In order to study the dynamics of participation in congresses, to reconstitute the networks of co-participation and the geographical origin of participants, we rely on the data from the congresses. This consists of the list of participants’ names and their affiliations on the one hand, and the list of papers and the composition of the sessions in which they were presented on the other. Most of this data is available online via the programme of events. It is also possible to access registration and abstract submission data by contacting the organisers of the events studied.
Another aspect of our research consists in mobilising complementary sources to reconstitute the links between participants that exist beforehand or that are established as they participate in the events studied. We are particularly interested in links that can be traced from scientific publication data: links of co-authorship in publications, co-participation in special issues of journals or even links of citations.
To do this, we retrieve bibliographic information by mobilising the content of publication databases accessible online via API calls. As access to these databases is more or less open and the coverage of these sources varies greatly, we seek to multiply the sources. In order to match all these data, it is necessary to work on disambiguating the names of authors; and to deduplicate the information when it has been retrieved several times from different sources.
For the processing of geographical information from participation data and publication data, we apply the method set up within the framework of the ANR Geoscience and the Netscience project, presented on the Geoscimo website.

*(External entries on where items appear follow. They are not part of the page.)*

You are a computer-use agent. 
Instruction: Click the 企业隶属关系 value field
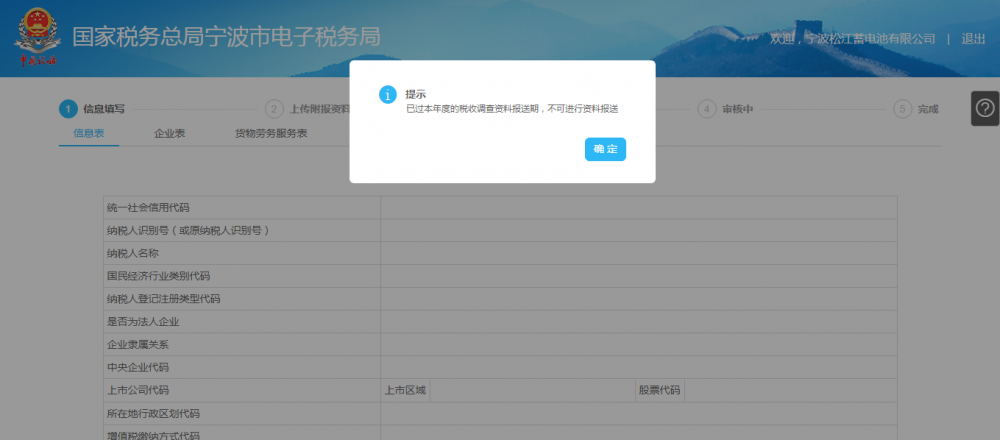point(638,345)
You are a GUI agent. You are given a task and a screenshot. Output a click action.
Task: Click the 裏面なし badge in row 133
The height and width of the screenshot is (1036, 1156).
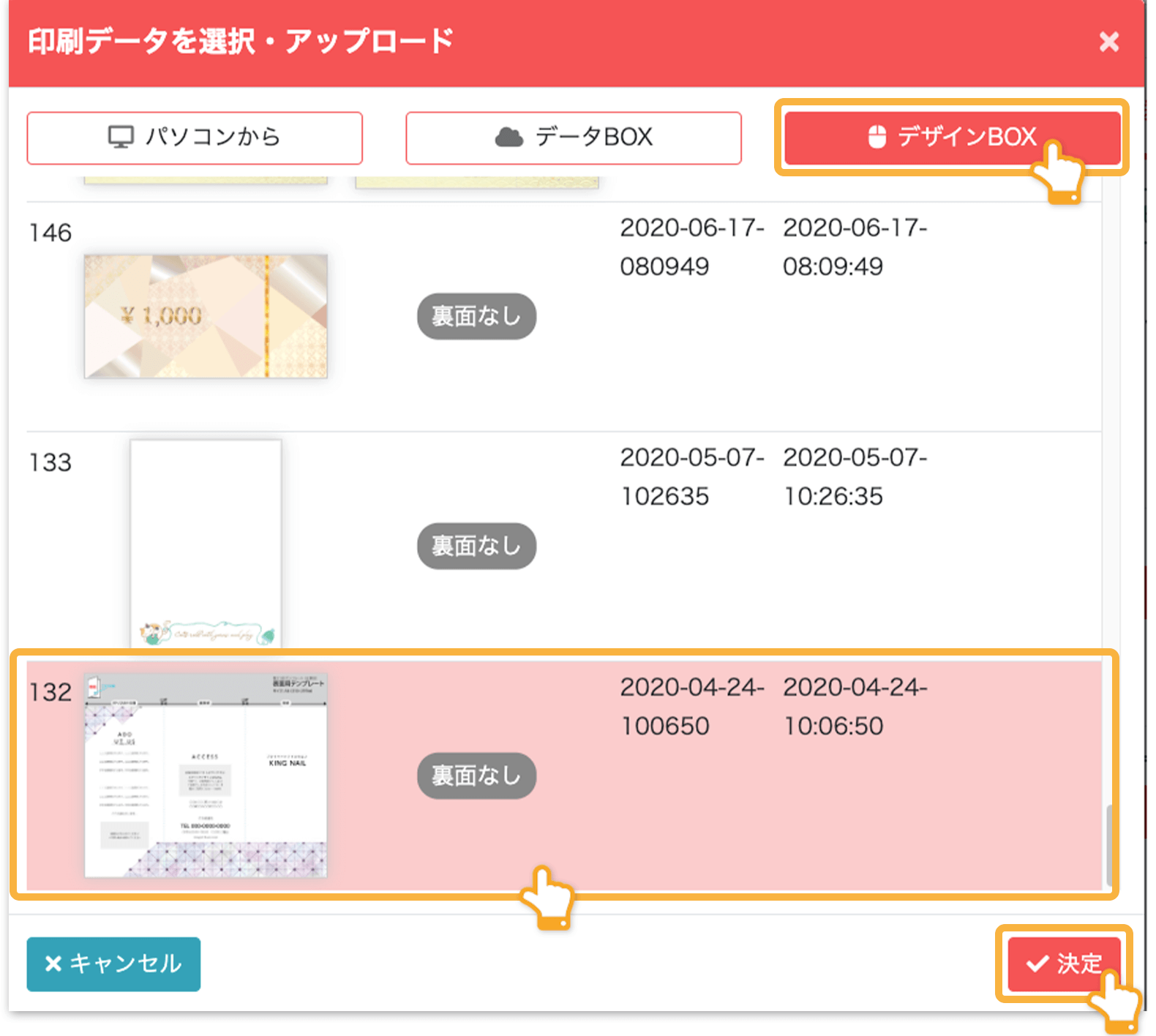[x=476, y=546]
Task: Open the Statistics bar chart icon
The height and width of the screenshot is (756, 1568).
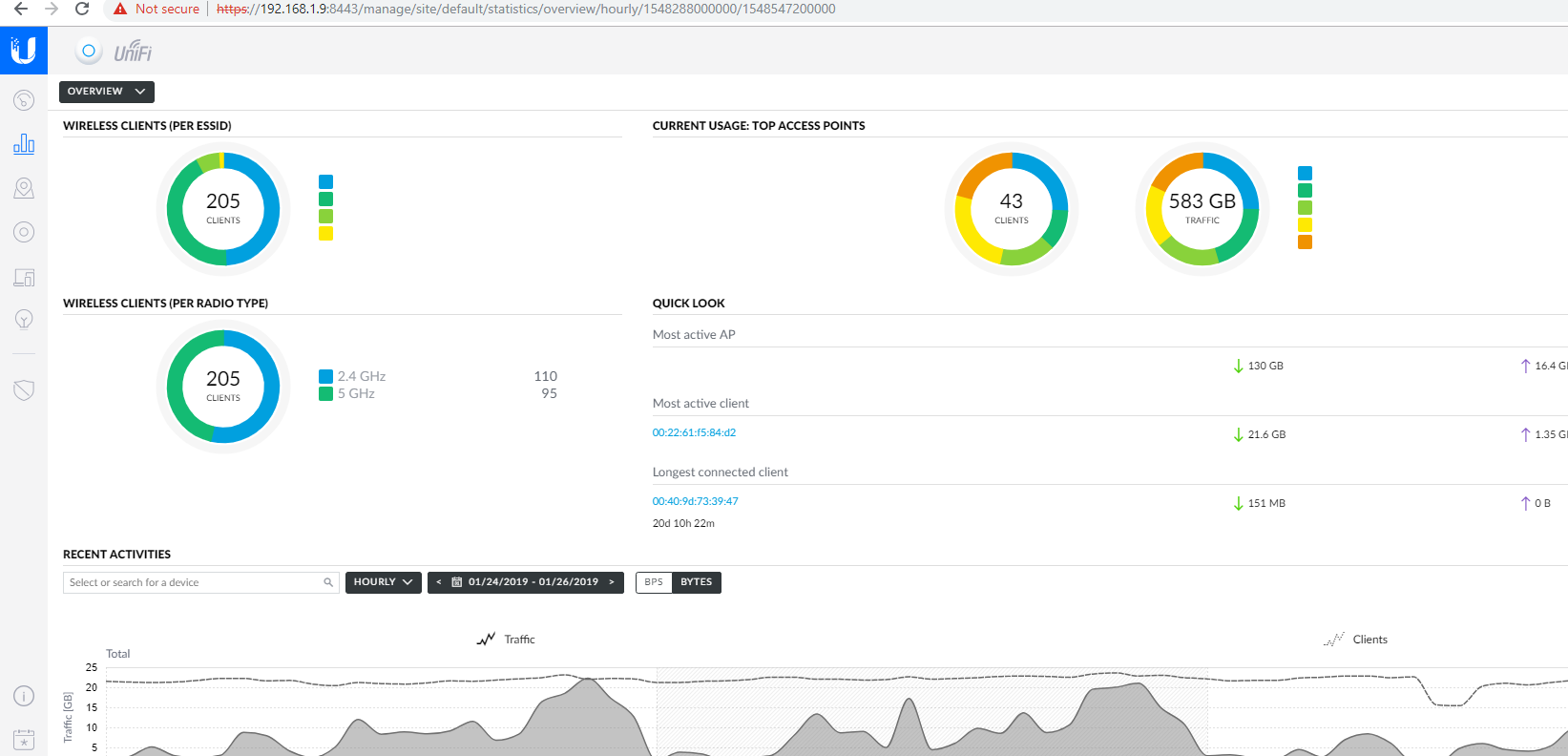Action: pos(24,144)
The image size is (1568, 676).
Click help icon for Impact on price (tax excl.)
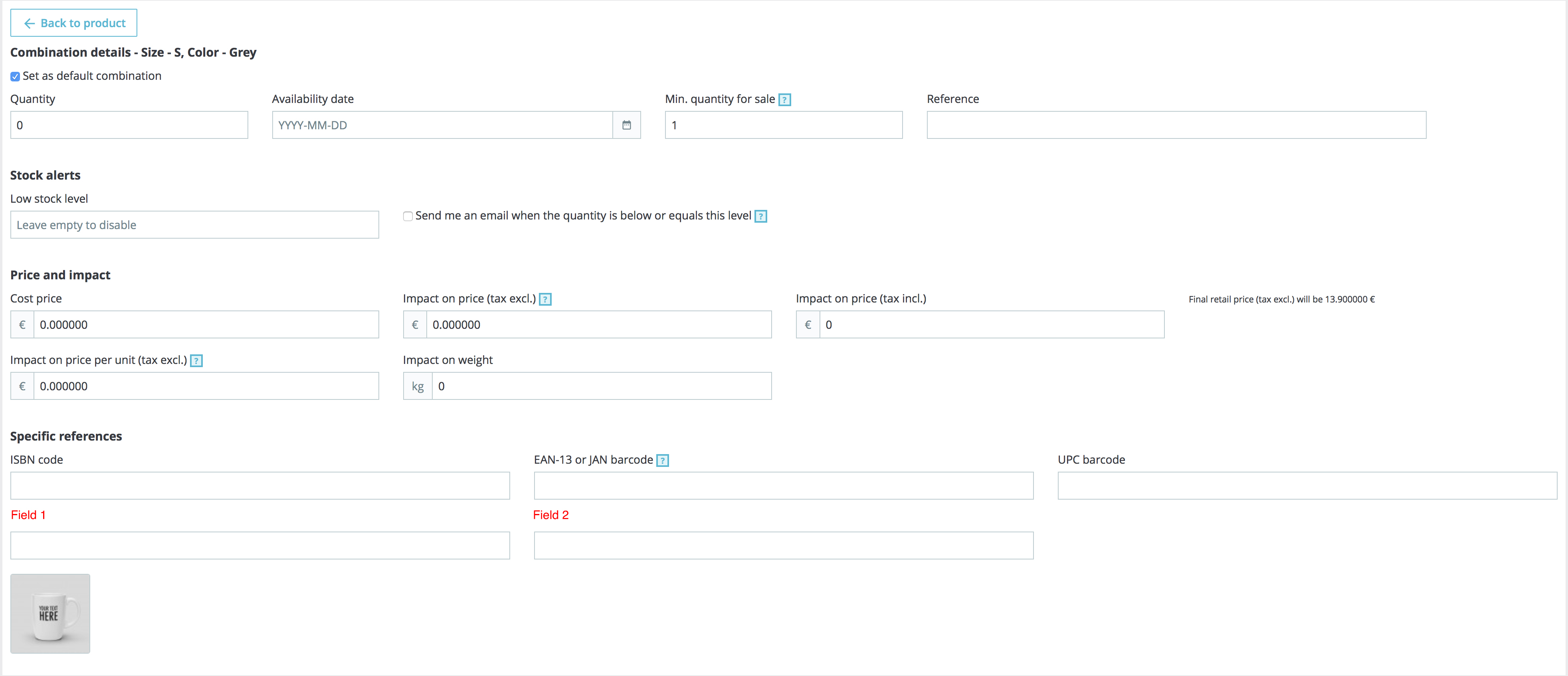click(x=545, y=299)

This method assumes a first level of structuring of the geographical information, which is the triplet “city, province, country”. To simplify this initial information, the triplets are subjected to homogenisation operations using gazetteers. The automatic geocoding procedure then makes it possible to associate a set of geographical coordinates (latitude and longitude) to each triplet. The coordinates make it possible to locate each scientific publication on a map. In order to work with homogeneous entities on a global scale, the nearby localities are grouped together to obtain agglomerations. After choosing a counting method (fractional counting), geographic information tables on production, collaborations and citations by urban areas or couples of urban areas are obtained. In addition to the statistical and network analyses, the final information is represented using complementary visualization devices: maps, networks and graphs.